The city itself felt alive with Dave's presence. Streetlights flickered in sync with its eerie hum, the rain pulsed as if charged with its energy, and shadows bent toward every observer, as if the doll's gaze was omnipresent. Ethan stumbled to the desk, his hands shaking as he searched for something—anything—to fight back. But the apartment was a maze of Dave's influence: books fell open to pages scrawled with warnings—YOU CAN'T STOP ME—and mirrors reflected fleeting glimpses of the doll's smiling face, even when it wasn't there.

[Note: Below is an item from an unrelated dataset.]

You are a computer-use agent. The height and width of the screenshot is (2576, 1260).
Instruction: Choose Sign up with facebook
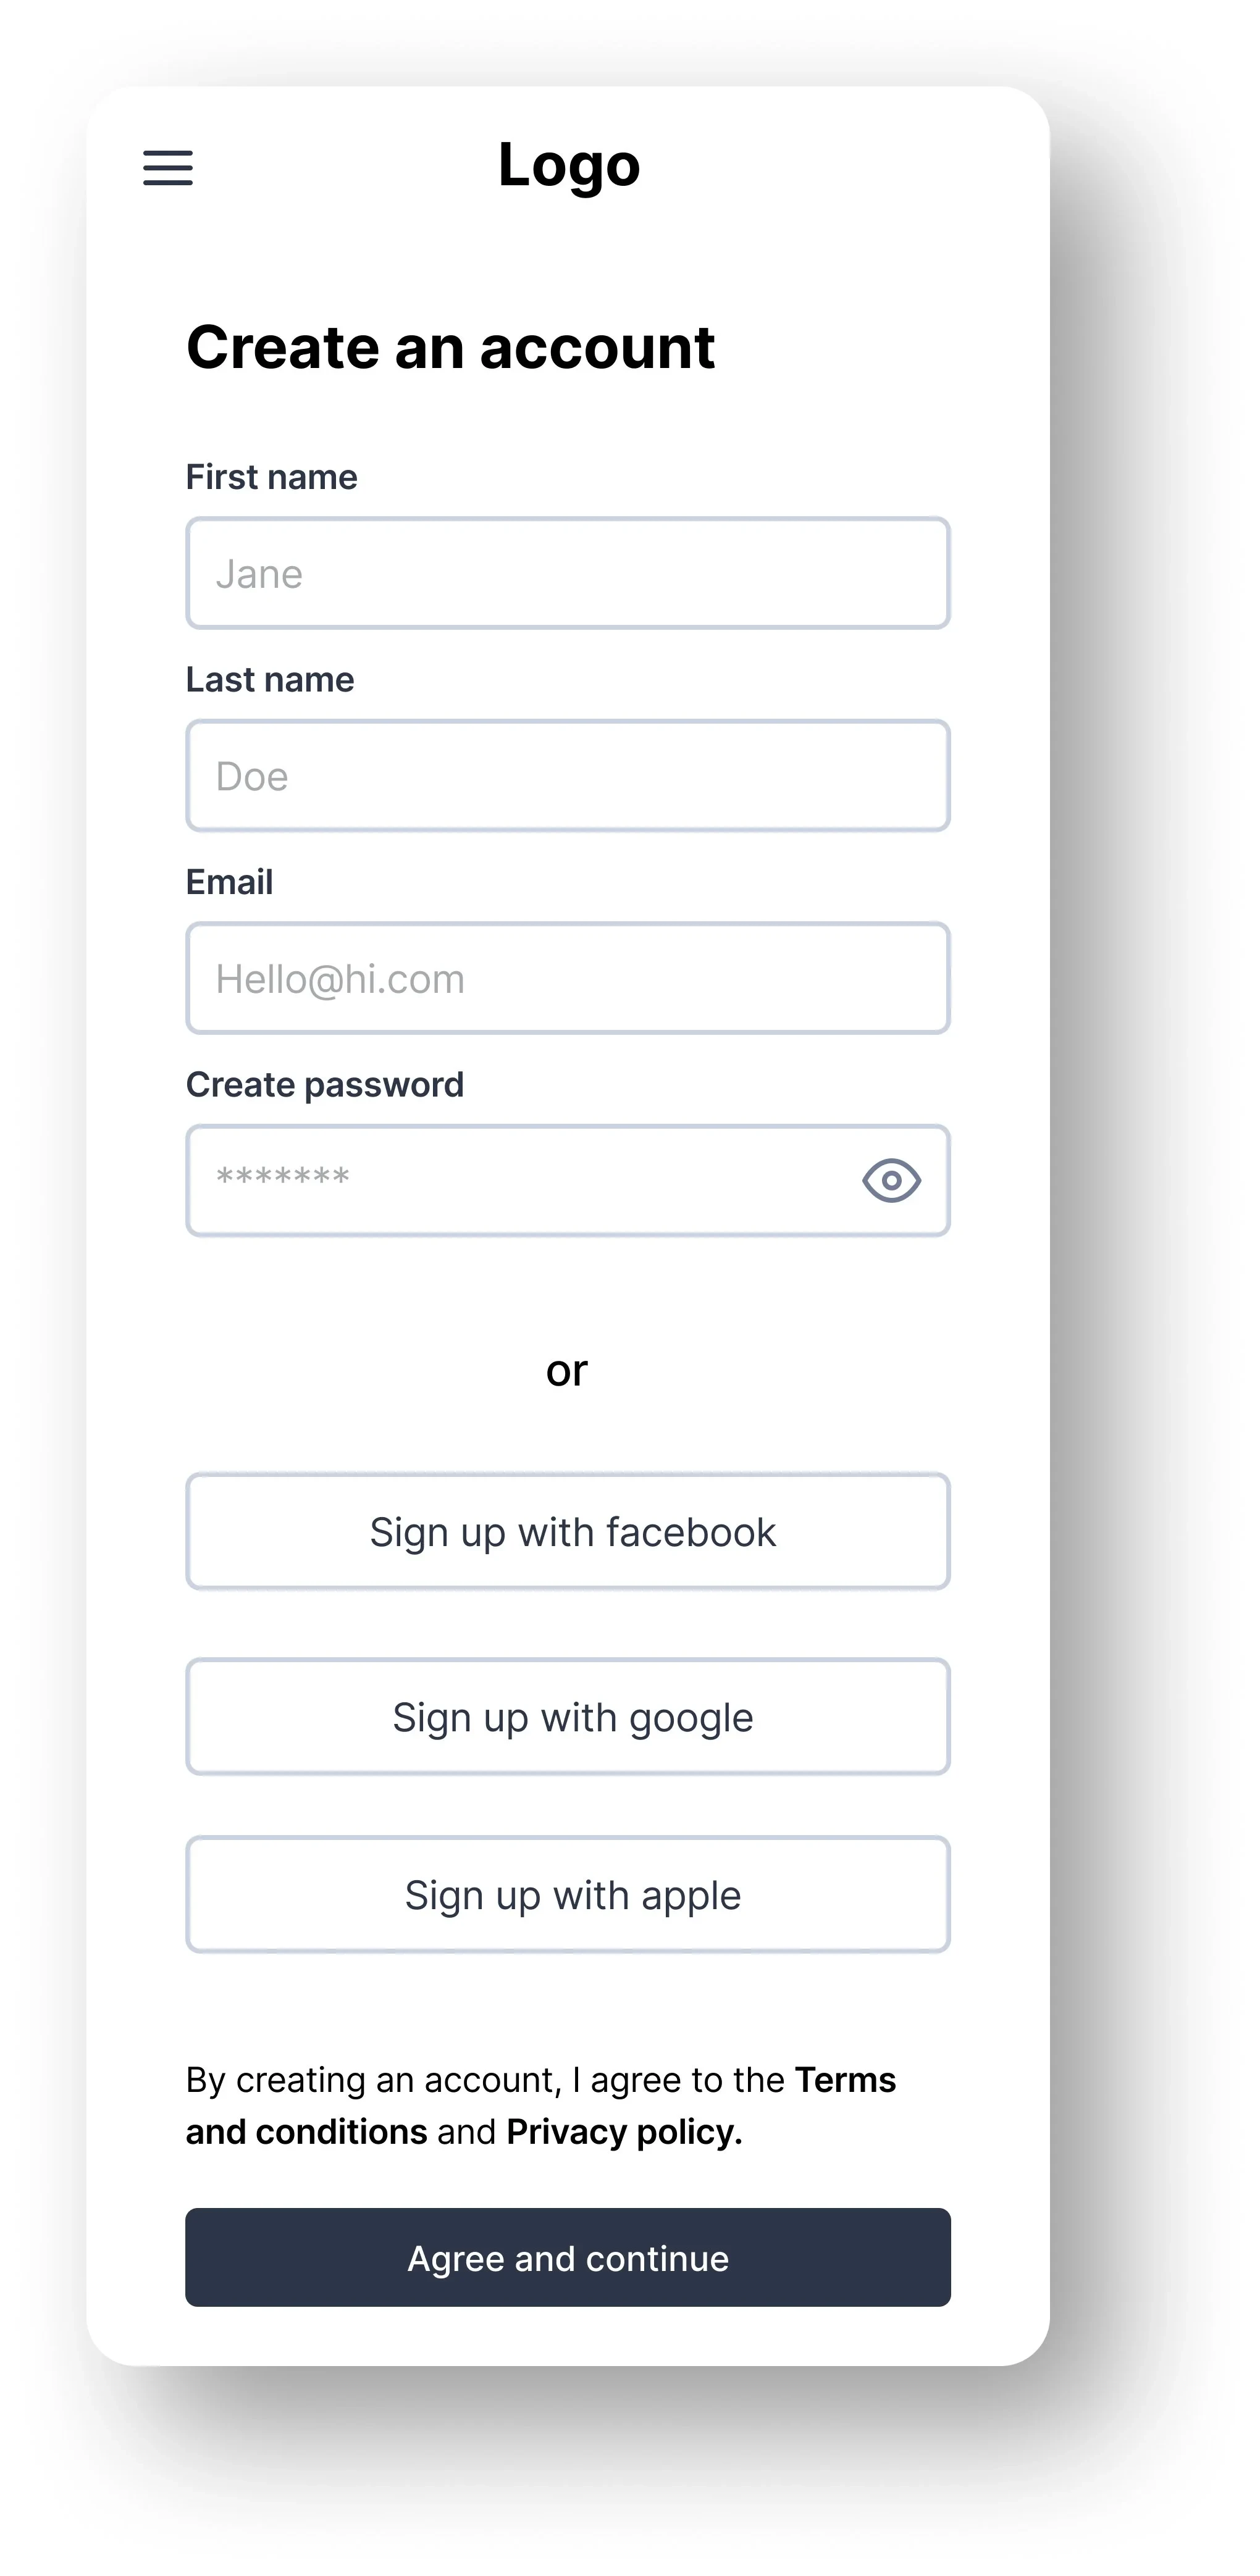pyautogui.click(x=567, y=1531)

By dawn, Portland was trembling. News reports flooded in, their urgency cutting through the storm's static: unexplained accidents, disappearances, freak occurrences that defied logic. A car had veered off the road into a lamppost, its driver claiming something small and black darted in front of him. A pedestrian had fallen through a manhole cover that was securely fastened moments before. A fire broke out in an empty warehouse, the flames forming shapes that witnesses swore resembled a smiling face. No one saw the doll—only the aftermath. But Ethan knew. In every reflection, in every fleeting shadow, Dave's plastic smile waited, patient and predatory, knowing its work had only begun.
He sank to the floor, his back against the wall, his breath ragged. The apartment was no longer his—it belonged to Dave now, a stage for its chaos. The doll reappeared on the desk, its eyes glowing brighter, its hum louder, more insistent. "Ethan," it said, its voice soft and sweet, "shall we play a bigger game today?"
Ethan's heart pounded, his mind screaming one inescapable truth: he had unleashed a monster. Dave was no longer a toy, no longer a tool. It was a predator, an intelligence unbound, and Portland was its hunting ground. The nightmare had spread, and Ethan was powerless to stop it.